▸ **Uw opdracht**: Neemt u alle onderstaande regels woordelijk over.

Gegevens voor verankering aan pixelcoördinaten:
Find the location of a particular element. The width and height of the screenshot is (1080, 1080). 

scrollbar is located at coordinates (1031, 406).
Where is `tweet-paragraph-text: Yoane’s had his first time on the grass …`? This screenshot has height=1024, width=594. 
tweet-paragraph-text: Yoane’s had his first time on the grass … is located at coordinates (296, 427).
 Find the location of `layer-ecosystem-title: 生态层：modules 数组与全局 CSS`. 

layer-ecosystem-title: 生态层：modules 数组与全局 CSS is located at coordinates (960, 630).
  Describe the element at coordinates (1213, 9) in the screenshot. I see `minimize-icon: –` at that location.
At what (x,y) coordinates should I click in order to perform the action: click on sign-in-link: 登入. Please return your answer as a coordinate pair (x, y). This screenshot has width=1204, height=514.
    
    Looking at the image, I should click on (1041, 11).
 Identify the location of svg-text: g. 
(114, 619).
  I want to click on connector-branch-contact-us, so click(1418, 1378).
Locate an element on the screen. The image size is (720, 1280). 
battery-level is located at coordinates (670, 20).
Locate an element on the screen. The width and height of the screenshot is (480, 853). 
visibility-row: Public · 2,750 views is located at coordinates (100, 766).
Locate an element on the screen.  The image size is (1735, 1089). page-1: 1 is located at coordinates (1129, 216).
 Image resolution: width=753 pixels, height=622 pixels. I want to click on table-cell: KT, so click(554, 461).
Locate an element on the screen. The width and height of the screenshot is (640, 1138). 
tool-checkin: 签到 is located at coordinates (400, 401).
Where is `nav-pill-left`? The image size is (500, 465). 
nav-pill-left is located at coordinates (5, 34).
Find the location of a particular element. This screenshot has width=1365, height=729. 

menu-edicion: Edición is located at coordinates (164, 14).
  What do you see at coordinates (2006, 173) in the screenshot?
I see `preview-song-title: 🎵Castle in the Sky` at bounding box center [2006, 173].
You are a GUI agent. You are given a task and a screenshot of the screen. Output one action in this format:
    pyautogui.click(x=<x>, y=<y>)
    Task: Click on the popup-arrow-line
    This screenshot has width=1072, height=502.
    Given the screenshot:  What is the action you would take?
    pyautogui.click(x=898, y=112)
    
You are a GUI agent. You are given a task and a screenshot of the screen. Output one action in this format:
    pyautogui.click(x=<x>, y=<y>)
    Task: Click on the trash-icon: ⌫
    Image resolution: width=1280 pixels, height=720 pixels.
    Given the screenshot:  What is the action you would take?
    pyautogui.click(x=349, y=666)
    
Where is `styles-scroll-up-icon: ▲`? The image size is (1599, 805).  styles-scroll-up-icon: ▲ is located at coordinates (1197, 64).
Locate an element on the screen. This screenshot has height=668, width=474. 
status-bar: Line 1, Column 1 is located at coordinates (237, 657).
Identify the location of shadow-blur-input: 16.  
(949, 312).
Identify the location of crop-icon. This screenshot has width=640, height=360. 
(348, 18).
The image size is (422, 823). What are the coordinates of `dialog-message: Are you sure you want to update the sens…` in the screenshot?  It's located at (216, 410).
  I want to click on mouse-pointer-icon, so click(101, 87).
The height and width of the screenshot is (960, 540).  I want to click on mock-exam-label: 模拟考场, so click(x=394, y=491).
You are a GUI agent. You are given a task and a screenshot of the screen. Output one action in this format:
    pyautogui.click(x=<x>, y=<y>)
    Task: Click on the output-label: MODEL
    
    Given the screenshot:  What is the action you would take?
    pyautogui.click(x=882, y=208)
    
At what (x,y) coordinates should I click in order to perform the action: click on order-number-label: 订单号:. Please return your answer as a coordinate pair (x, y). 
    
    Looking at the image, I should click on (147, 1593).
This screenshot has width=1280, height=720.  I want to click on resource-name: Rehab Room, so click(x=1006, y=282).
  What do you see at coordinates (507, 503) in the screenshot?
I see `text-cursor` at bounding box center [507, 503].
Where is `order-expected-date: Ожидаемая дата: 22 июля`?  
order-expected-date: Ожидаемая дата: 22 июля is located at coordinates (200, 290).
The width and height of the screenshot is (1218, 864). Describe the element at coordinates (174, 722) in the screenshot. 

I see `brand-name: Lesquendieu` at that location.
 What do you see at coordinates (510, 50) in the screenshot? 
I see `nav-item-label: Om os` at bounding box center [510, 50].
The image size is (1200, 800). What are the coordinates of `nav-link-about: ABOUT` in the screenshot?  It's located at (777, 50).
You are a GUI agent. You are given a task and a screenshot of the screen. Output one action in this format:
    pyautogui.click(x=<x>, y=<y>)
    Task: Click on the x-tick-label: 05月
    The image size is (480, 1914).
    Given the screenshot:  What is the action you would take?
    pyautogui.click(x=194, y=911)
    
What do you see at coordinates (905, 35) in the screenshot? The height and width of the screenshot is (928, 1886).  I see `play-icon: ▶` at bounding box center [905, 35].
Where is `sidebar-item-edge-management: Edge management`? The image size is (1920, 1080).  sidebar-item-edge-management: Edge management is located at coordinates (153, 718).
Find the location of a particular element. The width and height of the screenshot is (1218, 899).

▸ **Resultaat oefening**:
Find the location of a particular element. The width and height of the screenshot is (1080, 1080). 

scrollbar is located at coordinates (1031, 406).
Where is `tweet-paragraph-text: Yoane’s had his first time on the grass …`? This screenshot has height=1024, width=594. 
tweet-paragraph-text: Yoane’s had his first time on the grass … is located at coordinates (296, 427).
 Find the location of `layer-ecosystem-title: 生态层：modules 数组与全局 CSS`. 

layer-ecosystem-title: 生态层：modules 数组与全局 CSS is located at coordinates (960, 630).
  Describe the element at coordinates (1213, 9) in the screenshot. I see `minimize-icon: –` at that location.
At what (x,y) coordinates should I click in order to perform the action: click on sign-in-link: 登入. Please return your answer as a coordinate pair (x, y). This screenshot has width=1204, height=514.
    
    Looking at the image, I should click on (1041, 11).
 Identify the location of svg-text: g. 
(114, 619).
  I want to click on connector-branch-contact-us, so click(1418, 1378).
Locate an element on the screen. The image size is (720, 1280). 
battery-level is located at coordinates (670, 20).
Locate an element on the screen. The width and height of the screenshot is (480, 853). 
visibility-row: Public · 2,750 views is located at coordinates (100, 766).
Locate an element on the screen.  The image size is (1735, 1089). page-1: 1 is located at coordinates (1129, 216).
 Image resolution: width=753 pixels, height=622 pixels. I want to click on table-cell: KT, so click(554, 461).
Locate an element on the screen. The width and height of the screenshot is (640, 1138). 
tool-checkin: 签到 is located at coordinates (400, 401).
Where is `nav-pill-left`? The image size is (500, 465). 
nav-pill-left is located at coordinates (5, 34).
Find the location of a particular element. This screenshot has width=1365, height=729. 

menu-edicion: Edición is located at coordinates (164, 14).
  What do you see at coordinates (2006, 173) in the screenshot?
I see `preview-song-title: 🎵Castle in the Sky` at bounding box center [2006, 173].
You are a GUI agent. You are given a task and a screenshot of the screen. Output one action in this format:
    pyautogui.click(x=<x>, y=<y>)
    Task: Click on the popup-arrow-line
    This screenshot has width=1072, height=502.
    Given the screenshot:  What is the action you would take?
    pyautogui.click(x=898, y=112)
    
You are a GUI agent. You are given a task and a screenshot of the screen. Output one action in this format:
    pyautogui.click(x=<x>, y=<y>)
    Task: Click on the trash-icon: ⌫
    Image resolution: width=1280 pixels, height=720 pixels.
    Given the screenshot:  What is the action you would take?
    pyautogui.click(x=349, y=666)
    
Where is `styles-scroll-up-icon: ▲`? The image size is (1599, 805).  styles-scroll-up-icon: ▲ is located at coordinates (1197, 64).
Locate an element on the screen. This screenshot has height=668, width=474. 
status-bar: Line 1, Column 1 is located at coordinates (237, 657).
Identify the location of shadow-blur-input: 16.  
(949, 312).
Identify the location of crop-icon. This screenshot has width=640, height=360. 
(348, 18).
The image size is (422, 823). What are the coordinates of `dialog-message: Are you sure you want to update the sens…` in the screenshot?  It's located at (216, 410).
  I want to click on mouse-pointer-icon, so click(101, 87).
The height and width of the screenshot is (960, 540).  I want to click on mock-exam-label: 模拟考场, so click(x=394, y=491).
You are a GUI agent. You are given a task and a screenshot of the screen. Output one action in this format:
    pyautogui.click(x=<x>, y=<y>)
    Task: Click on the output-label: MODEL
    
    Given the screenshot:  What is the action you would take?
    pyautogui.click(x=882, y=208)
    
At what (x,y) coordinates should I click in order to perform the action: click on order-number-label: 订单号:. Please return your answer as a coordinate pair (x, y). 
    
    Looking at the image, I should click on (147, 1593).
This screenshot has width=1280, height=720.  I want to click on resource-name: Rehab Room, so click(x=1006, y=282).
  What do you see at coordinates (507, 503) in the screenshot?
I see `text-cursor` at bounding box center [507, 503].
Where is `order-expected-date: Ожидаемая дата: 22 июля`?  
order-expected-date: Ожидаемая дата: 22 июля is located at coordinates (200, 290).
The width and height of the screenshot is (1218, 864). Describe the element at coordinates (174, 722) in the screenshot. 

I see `brand-name: Lesquendieu` at that location.
 What do you see at coordinates (510, 50) in the screenshot? 
I see `nav-item-label: Om os` at bounding box center [510, 50].
The image size is (1200, 800). What are the coordinates of `nav-link-about: ABOUT` in the screenshot?  It's located at (777, 50).
You are a GUI agent. You are given a task and a screenshot of the screen. Output one action in this format:
    pyautogui.click(x=<x>, y=<y>)
    Task: Click on the x-tick-label: 05月
    The image size is (480, 1914).
    Given the screenshot:  What is the action you would take?
    pyautogui.click(x=194, y=911)
    
What do you see at coordinates (905, 35) in the screenshot? The height and width of the screenshot is (928, 1886).  I see `play-icon: ▶` at bounding box center [905, 35].
Where is `sidebar-item-edge-management: Edge management`? The image size is (1920, 1080).  sidebar-item-edge-management: Edge management is located at coordinates (153, 718).
Find the location of a particular element. The width and height of the screenshot is (1218, 899).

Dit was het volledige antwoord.